Similarly, the population of potential IPv6 addresses is nearly unlimited. Spammers have already generated the capacity to shift their tactics to mechanisms that evade spam filters. Once they learn that IPv6 gives them another way around the filter, they will start using this technique en masse.
It’s probably true that for the first little while until IPv6 becomes more common, spammers will not use it. However, it is only a matter of time before the cost/benefit ratio shifts to their favor and when it does, they will do it. Time and experience has shown that better spammers always evolve. There truly is a storm coming.
This is why no email receivers are eager to send and receive email over IPv6 [4]. Performing spam filtering in IPv6 the same way as IPv4 will not work. We have to allow for the worst case scenario which is that spammers will overwhelm mail servers and drain processing power by having to deal with a 10x increase in traffic.
Posts in this series:
- A Plan for Email over IPv6, part 1 – Introduction, and How Filters Work in IPv6
- A Plan for Email over IPv6, part 2 - Why we use IP blocklists in IPv4 and why we can't in IPv6
- A Plan for Email over IPv6, part 3 - A solution
- A Plan for Email over IPv6, part 4 - Population of the whitelists
- A Plan for Email over IPv6, part 5 – Removals, key differences and standards
[1] Confirmed by independent research by antispam companies.
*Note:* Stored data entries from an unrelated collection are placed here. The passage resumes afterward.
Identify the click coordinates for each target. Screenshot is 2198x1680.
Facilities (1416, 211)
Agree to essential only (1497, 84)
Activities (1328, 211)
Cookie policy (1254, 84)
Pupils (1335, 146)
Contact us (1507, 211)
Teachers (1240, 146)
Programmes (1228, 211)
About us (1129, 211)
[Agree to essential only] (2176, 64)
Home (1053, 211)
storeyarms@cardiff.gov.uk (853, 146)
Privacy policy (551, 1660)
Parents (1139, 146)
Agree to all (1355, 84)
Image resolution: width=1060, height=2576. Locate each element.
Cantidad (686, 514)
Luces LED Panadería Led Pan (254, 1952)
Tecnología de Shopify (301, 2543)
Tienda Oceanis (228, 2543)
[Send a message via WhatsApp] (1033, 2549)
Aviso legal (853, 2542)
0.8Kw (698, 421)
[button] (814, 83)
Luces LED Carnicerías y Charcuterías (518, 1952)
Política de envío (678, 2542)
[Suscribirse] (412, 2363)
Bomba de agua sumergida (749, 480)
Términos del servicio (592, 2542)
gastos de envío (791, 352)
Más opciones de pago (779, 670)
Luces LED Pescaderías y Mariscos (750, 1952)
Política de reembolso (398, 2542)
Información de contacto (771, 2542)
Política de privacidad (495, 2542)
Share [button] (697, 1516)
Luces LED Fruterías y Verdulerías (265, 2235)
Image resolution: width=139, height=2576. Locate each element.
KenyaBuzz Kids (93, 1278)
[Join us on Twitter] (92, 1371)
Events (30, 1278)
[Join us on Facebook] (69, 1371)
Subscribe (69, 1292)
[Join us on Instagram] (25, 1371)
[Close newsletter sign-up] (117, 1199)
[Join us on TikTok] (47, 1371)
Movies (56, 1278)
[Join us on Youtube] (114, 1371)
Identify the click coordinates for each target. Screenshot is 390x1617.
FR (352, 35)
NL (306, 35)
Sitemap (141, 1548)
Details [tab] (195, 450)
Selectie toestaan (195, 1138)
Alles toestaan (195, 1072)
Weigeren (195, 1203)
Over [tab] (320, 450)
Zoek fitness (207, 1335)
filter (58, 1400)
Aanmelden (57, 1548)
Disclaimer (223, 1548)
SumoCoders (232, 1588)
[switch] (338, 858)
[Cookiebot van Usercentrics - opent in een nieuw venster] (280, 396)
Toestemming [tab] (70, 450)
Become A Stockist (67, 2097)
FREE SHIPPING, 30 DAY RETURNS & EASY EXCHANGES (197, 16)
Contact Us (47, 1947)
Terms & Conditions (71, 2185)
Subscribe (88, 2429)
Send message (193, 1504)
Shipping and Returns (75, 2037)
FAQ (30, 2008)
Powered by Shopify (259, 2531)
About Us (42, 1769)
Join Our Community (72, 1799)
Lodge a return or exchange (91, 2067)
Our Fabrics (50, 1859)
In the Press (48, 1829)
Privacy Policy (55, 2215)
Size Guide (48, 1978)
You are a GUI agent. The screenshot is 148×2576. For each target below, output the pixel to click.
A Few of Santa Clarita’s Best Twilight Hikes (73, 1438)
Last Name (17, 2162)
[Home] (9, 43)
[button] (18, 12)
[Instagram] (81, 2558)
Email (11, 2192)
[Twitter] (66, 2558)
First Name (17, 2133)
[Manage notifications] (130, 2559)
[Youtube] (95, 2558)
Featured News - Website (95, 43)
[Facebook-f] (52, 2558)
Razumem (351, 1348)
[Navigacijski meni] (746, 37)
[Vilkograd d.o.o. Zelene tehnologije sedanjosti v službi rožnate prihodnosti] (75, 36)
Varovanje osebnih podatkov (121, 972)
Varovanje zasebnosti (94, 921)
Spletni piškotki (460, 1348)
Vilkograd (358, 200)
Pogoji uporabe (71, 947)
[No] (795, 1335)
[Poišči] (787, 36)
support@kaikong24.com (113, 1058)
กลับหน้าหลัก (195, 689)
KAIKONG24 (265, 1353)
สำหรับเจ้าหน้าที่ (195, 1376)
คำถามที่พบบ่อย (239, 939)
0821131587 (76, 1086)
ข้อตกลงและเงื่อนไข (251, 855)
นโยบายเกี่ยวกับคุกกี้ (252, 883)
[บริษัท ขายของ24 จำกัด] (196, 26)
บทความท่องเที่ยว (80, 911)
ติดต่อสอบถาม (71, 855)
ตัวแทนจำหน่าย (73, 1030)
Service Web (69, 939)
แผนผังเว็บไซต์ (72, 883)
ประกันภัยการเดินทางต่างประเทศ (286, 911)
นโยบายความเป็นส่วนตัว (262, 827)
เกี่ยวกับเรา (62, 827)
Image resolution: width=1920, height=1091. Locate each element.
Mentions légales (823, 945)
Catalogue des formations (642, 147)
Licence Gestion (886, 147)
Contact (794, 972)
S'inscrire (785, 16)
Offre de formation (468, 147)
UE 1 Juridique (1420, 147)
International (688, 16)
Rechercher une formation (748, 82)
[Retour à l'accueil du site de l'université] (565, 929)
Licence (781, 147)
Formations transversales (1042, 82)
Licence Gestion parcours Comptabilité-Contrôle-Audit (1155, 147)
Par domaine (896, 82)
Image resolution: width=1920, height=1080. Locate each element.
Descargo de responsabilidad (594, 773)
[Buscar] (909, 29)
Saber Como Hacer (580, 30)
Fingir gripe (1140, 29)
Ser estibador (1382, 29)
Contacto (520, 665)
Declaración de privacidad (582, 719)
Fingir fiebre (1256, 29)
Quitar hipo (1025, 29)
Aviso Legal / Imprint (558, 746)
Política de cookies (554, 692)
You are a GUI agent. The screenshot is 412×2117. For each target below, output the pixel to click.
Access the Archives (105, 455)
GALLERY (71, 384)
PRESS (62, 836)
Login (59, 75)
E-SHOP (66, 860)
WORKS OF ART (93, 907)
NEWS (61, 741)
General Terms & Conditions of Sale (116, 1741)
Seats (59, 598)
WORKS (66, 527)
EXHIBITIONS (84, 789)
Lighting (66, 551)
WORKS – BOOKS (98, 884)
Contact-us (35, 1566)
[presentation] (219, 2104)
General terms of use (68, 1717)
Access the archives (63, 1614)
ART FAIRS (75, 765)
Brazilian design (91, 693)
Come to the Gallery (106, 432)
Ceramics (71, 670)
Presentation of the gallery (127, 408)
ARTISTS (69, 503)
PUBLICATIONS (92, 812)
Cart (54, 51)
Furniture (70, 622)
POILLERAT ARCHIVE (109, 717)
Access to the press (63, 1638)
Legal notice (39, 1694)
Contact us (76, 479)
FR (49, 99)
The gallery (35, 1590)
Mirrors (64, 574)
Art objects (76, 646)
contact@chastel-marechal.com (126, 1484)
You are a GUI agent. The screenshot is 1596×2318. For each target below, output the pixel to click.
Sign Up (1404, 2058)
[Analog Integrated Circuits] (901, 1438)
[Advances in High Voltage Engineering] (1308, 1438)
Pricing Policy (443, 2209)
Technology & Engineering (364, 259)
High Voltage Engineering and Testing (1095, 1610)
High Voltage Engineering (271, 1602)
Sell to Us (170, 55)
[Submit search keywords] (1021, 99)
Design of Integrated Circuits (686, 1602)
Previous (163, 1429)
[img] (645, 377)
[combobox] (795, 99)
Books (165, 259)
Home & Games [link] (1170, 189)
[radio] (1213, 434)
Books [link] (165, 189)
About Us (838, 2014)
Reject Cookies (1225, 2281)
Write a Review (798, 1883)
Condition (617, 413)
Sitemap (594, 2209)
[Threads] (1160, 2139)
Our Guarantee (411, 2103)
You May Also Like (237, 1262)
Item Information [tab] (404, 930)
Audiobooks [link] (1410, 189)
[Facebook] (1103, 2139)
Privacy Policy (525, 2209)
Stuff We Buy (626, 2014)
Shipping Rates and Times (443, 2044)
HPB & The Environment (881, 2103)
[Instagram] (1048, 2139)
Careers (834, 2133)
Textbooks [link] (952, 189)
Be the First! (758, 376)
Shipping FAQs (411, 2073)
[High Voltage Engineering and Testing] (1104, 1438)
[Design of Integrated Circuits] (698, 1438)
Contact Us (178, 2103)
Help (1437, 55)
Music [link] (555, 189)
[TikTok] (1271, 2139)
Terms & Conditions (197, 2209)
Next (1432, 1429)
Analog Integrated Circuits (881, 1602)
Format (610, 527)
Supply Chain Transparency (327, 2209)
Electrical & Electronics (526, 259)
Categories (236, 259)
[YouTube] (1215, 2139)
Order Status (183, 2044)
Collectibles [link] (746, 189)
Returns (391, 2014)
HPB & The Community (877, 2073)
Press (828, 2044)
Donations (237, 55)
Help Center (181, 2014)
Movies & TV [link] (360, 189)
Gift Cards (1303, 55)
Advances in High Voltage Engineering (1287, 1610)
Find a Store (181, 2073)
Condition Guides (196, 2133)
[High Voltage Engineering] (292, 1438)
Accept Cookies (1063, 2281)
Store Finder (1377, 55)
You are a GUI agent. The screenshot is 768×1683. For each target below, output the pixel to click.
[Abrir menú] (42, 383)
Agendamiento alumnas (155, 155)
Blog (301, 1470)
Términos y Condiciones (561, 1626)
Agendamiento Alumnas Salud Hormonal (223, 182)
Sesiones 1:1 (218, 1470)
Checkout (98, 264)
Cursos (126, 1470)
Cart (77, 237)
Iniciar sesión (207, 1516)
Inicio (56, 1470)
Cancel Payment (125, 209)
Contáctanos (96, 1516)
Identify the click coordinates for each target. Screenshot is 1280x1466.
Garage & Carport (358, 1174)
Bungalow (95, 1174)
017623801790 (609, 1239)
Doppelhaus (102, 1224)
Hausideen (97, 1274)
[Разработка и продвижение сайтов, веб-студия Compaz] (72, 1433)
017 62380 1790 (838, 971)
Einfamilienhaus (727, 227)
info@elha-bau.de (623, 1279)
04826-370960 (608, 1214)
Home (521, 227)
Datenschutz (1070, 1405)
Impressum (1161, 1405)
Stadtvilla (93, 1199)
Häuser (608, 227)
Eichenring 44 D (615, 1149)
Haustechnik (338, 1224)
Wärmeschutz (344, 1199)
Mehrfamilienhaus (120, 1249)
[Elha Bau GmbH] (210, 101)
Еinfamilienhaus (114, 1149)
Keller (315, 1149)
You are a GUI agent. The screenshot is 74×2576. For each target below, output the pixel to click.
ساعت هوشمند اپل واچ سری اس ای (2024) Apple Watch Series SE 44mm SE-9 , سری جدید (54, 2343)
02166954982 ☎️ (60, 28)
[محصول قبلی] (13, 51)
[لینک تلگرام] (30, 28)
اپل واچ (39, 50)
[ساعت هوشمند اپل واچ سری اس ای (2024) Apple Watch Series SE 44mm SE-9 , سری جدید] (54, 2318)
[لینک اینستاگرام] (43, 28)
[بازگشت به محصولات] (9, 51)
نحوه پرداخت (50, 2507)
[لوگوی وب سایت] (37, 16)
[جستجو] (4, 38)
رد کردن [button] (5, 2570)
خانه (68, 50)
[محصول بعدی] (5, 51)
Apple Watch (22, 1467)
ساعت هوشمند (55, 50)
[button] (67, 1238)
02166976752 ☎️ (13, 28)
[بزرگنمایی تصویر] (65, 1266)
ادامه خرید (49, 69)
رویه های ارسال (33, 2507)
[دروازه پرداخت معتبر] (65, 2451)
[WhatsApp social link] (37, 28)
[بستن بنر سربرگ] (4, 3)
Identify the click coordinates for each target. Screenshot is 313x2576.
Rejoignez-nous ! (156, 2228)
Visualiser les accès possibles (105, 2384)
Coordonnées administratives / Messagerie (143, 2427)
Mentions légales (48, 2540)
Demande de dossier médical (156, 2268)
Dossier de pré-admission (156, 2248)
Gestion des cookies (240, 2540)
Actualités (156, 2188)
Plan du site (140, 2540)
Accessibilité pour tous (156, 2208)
[2] This is the origin of the term “whack-a-mole”, a term the antispam industry borrowed from the carnival game. As soon as you whack one mole, it hides and another pops up.
[3] Coincidentally, this is the same amount of time it will take before the Toronto Maple Leafs win another NHL Stanley Cup.
[4] Other readers will point out that the major reason it won’t work is because a server could never cache that many IP addresses. While true, not every mail server looks up IPs on a blocklist via a DNS query.